# Tokenization

In [1]:
import nltk

In [2]:
tokenizer = nltk.data.load('tokenizers/punkt/english.pickle')
text = " Hello everyone. Hope all are fine and doing well. Hope you find the book interesting"
tokenizer.tokenize(text)

[' Hello everyone.',
 'Hope all are fine and doing well.',
 'Hope you find the book interesting']

##### Tokenization of text in other languages :

For performing tokenization in languages other than English, we can load the respective language pickle file found in tokenizers/punkt and then tokenize the text in another language, which is an argument of the tokenize() function.

In [3]:
french_tokenizer=nltk.data.load('tokenizers/punkt/french.pickle')
text1="Deux agressions en quelques jours, voilà ce qui a motivé hier matin le débrayage collège franco-britanniquedeLevallois-Perret. Deux agressions en quelques jours, voilà ce qui a motivé hier matin le débrayage Levallois. L'équipe pédagogique de ce collège de 750 élèves avait déjà été choquée par l'agression, janvier , d'un professeur d'histoire. L'équipe pédagogique de ce collège de 750 élèves avait déjà été choquée par l'agression, mercredi , d'un professeur d'histoire"
french_tokenizer.tokenize(text1)

['Deux agressions en quelques jours, voilà ce qui a motivé hier matin le débrayage collège franco-britanniquedeLevallois-Perret.',
 'Deux agressions en quelques jours, voilà ce qui a motivé hier matin le débrayage Levallois.',
 "L'équipe pédagogique de ce collège de 750 élèves avait déjà été choquée par l'agression, janvier , d'un professeur d'histoire.",
 "L'équipe pédagogique de ce collège de 750 élèves avait déjà été choquée par l'agression, mercredi , d'un professeur d'histoire"]

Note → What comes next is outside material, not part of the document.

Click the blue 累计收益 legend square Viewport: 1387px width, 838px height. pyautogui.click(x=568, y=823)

### Tokenization of sentences into words : TreebankWordTokenizer()

In [4]:
from nltk.tokenize import TreebankWordTokenizer
tokenizer = TreebankWordTokenizer()
tokenizer.tokenize("Have a nice day. I hope you find the book interesting.")

['Have',
 'a',
 'nice',
 'day.',
 'I',
 'hope',
 'you',
 'find',
 'the',
 'book',
 'interesting',
 '.']

### splitting punctuation WordPunctTokenizer()

In [5]:
from nltk.tokenize import WordPunctTokenizer
tokenizer = WordPunctTokenizer()
tokenizer.tokenize(" Don't hesitate to ask questions.")

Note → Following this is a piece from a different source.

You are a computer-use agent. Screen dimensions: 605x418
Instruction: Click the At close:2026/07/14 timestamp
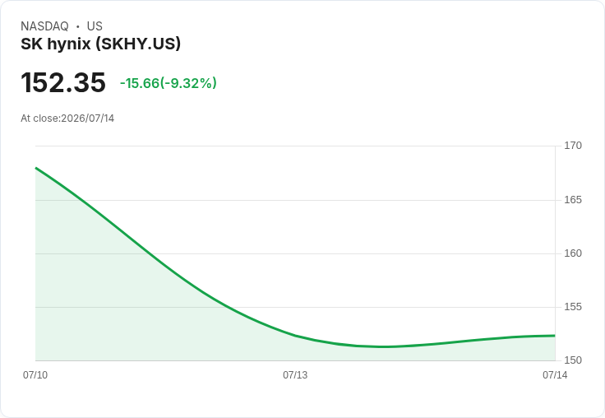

['Don', "'", 't', 'hesitate', 'to', 'ask', 'questions', '.']

### Tokenization using regular expressions(regex)

In [6]:
from nltk.tokenize import RegexpTokenizer
tokenizer=RegexpTokenizer("[\w]+")
tokenizer.tokenize("Don't hesitate to ask questions")

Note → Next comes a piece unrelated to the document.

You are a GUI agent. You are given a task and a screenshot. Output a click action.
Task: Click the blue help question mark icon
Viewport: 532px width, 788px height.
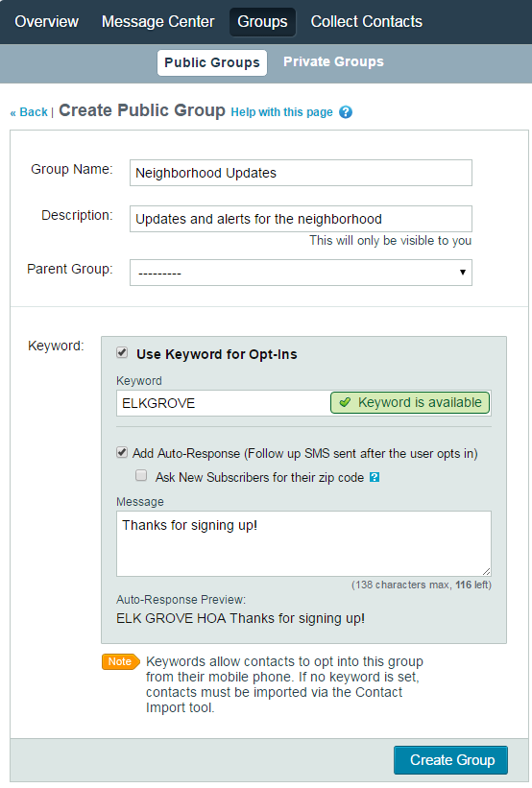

['Don', 't', 'hesitate', 'to', 'ask', 'questions']

In [7]:
from nltk.tokenize import regexp_tokenize
sent="Don't hesitate to ask questions"
print(regexp_tokenize(sent, pattern='\w+|\$[\d\.]+|\S+'))

['Don', "'t", 'hesitate', 'to', 'ask', 'questions']


## Conversion into lowercase and uppercase :

In [8]:
text='HARdWork IS KEy to SUCCESS'
print(text.lower())

hardwork is key to success


In [9]:
print(text.upper())

HARDWORK IS KEY TO SUCCESS


# Dealing with stop words :

In [10]:
from nltk.corpus import stopwords
stops=set(stopwords.words('english'))
words=["Don't", 'hesitate','to','ask','questions']
[word for word in words if word not in stops]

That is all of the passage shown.